Behind the wheel and backing out it dawned on me at dawn, I did mention that SMUG is at 6am EST, that covering up would make a good blog topic.  How do you know when something has been covered up in an antique or collectible?  Read on for some expert tips on discovering if you too have a cover up issue.  One of the biggest areas in collecting where I see cover ups is in furniture.

Tips for spotting Furniture Cover-ups.

1)  Surface Color Changes –   look for color changes and disturbances to the surface patina.  On a real antique, the color and age acquired over time on the surface of wood furniture is termed patina.  It should be a warm beautiful glow, making sense and appearing even.  For instance on a chair rail people grasp the top edge and this surface will probably appear different from the rest of the surface.  So if the color is uneven, doesn’t make sense, is wrong for the wood type, or is dense and dark then take a closer look to see if the piece is really as old as you think or the seller is purporting.  It could be as simple as someone trying to freshen things up, but always take a closer look when you see unwarranted color changes.

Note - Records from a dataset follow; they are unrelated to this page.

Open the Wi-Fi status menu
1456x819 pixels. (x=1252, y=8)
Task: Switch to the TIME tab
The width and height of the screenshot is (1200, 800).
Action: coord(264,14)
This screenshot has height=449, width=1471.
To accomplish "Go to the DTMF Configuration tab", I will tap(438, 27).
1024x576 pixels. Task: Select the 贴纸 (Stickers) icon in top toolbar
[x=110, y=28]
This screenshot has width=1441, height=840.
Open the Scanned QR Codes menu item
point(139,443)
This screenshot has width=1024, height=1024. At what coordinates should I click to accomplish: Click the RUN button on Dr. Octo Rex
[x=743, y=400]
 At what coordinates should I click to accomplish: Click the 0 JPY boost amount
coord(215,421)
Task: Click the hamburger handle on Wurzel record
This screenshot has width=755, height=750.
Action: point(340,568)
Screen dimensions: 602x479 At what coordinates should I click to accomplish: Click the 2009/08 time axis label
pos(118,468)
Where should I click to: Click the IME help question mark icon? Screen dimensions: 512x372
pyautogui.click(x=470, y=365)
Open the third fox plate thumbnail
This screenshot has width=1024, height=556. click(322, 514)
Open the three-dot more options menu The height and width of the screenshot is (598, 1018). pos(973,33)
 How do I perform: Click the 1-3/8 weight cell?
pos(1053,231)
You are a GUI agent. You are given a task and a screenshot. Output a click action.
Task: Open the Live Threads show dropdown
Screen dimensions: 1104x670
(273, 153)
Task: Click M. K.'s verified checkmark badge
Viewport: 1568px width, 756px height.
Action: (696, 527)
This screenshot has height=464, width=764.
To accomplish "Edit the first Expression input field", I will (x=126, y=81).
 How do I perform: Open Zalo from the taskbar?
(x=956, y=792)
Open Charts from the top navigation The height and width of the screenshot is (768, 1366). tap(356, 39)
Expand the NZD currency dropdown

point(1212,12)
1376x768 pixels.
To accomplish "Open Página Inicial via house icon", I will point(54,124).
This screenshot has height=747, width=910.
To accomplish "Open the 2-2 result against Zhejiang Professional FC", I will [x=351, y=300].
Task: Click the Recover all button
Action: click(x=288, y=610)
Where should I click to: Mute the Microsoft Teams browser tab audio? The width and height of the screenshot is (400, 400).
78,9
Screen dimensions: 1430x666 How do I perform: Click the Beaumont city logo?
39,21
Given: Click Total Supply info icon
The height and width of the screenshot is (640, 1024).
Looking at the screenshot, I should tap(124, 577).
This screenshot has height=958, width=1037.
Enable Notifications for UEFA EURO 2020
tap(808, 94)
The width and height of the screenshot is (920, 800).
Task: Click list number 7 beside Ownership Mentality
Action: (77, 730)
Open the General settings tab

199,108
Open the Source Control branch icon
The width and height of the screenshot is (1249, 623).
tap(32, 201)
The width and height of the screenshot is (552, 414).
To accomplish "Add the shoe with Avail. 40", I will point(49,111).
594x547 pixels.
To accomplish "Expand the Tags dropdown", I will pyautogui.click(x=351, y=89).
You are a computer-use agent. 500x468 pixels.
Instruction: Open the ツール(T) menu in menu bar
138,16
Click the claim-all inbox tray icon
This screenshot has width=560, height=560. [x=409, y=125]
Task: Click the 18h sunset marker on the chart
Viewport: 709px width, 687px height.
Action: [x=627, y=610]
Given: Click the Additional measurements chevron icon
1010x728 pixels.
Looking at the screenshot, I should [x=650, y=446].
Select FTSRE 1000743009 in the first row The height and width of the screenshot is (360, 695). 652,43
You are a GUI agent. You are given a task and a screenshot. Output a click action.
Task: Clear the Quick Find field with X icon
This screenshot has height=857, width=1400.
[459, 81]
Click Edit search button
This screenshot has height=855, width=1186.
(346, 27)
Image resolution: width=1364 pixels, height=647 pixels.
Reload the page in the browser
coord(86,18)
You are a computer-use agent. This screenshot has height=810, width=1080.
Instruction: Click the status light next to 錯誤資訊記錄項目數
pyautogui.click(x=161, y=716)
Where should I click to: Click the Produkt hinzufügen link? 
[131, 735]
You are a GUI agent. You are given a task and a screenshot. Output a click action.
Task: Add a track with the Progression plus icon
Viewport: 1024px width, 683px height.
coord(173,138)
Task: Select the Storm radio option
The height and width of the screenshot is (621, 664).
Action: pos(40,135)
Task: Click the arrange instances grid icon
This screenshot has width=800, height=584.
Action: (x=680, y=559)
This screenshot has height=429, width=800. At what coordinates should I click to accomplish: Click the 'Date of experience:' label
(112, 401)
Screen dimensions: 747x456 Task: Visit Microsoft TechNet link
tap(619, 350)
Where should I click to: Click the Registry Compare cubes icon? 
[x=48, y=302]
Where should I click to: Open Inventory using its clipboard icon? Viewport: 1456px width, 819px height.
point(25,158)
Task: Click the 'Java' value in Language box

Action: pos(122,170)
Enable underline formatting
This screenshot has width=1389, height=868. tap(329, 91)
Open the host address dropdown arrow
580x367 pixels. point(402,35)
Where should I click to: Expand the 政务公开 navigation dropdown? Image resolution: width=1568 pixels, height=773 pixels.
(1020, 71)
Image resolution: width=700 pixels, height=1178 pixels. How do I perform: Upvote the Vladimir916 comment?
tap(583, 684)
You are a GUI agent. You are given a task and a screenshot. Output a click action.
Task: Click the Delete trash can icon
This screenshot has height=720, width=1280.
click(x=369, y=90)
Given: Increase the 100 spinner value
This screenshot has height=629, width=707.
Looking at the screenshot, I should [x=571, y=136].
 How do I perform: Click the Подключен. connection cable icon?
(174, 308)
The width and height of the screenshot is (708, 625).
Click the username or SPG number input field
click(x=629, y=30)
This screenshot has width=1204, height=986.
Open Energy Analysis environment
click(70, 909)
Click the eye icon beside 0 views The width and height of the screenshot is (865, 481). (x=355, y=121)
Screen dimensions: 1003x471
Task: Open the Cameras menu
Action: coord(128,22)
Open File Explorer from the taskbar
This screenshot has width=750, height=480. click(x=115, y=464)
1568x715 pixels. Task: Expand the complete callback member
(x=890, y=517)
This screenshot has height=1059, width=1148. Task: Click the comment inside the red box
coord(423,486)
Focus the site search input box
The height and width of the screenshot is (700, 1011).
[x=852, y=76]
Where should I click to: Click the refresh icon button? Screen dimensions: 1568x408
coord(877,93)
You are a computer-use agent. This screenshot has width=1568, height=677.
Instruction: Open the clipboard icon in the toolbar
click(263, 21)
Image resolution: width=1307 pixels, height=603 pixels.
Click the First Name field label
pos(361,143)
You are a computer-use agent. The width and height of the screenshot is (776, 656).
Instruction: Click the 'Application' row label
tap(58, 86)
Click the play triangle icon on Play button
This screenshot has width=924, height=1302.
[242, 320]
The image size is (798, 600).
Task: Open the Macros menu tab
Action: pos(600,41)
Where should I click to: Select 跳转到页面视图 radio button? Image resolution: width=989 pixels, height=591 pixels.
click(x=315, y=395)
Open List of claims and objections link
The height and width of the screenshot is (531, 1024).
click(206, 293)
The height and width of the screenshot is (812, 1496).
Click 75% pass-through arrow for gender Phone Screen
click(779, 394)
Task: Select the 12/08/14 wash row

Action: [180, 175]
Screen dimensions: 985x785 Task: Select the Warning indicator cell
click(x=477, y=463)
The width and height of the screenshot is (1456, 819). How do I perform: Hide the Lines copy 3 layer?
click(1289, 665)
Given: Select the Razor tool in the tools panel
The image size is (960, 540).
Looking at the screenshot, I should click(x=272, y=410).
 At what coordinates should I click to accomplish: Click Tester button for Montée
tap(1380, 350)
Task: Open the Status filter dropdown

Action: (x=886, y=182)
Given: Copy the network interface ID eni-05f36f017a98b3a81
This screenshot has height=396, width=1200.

2)  Veneer Patches – Veneer is a thin piece of wood applied to a solid wood surface.  This allows better use of more expensive woods and helps with surface cracking.  Patches of veneer are often glued to a surface to repair a small missing piece.  Old repairs are okay, but newer repairs could hurt a real antique piece particularly if they were not completed by an expert restorer.  You may also see where someone attempts to varnish or lacquer over the chip further mucking up the surface.  Also large patches have a chance of loosening with time or bubbling and could detract from the beauty and value of the piece in time.

3) Artificial  Color – artificially darkened surfaces are just that artificial and could be covering up wear, faking age, or masking a physical modification to the structure of the piece like a new top on an old bottom.  This combining of old and new,  or a piece which once belonged to 100 year old table A with piece from 110 year old table B for example, is called a marriage.  Marriage in the world of antiques, as in real life,  is a big topic and I will blog on it later.  If anyone has a good picture of a married piece, they would  like to share, please send to me.

A professional tip to tell if dark surface color is real, one indicator of age, or fake is to take your finger nail and see if it scrapes off.  If it does then it probably is old dirt and oil build up, if not then it is color added to make it look dark, old and dirty.  Color meant to fake or conceal the real age of a piece will often be applied in places where it doesn’t make sense, for instance on the inside of drawer.  Dirt and grime only builds up on exposed areas, like the bottom of tables and the backs of chests.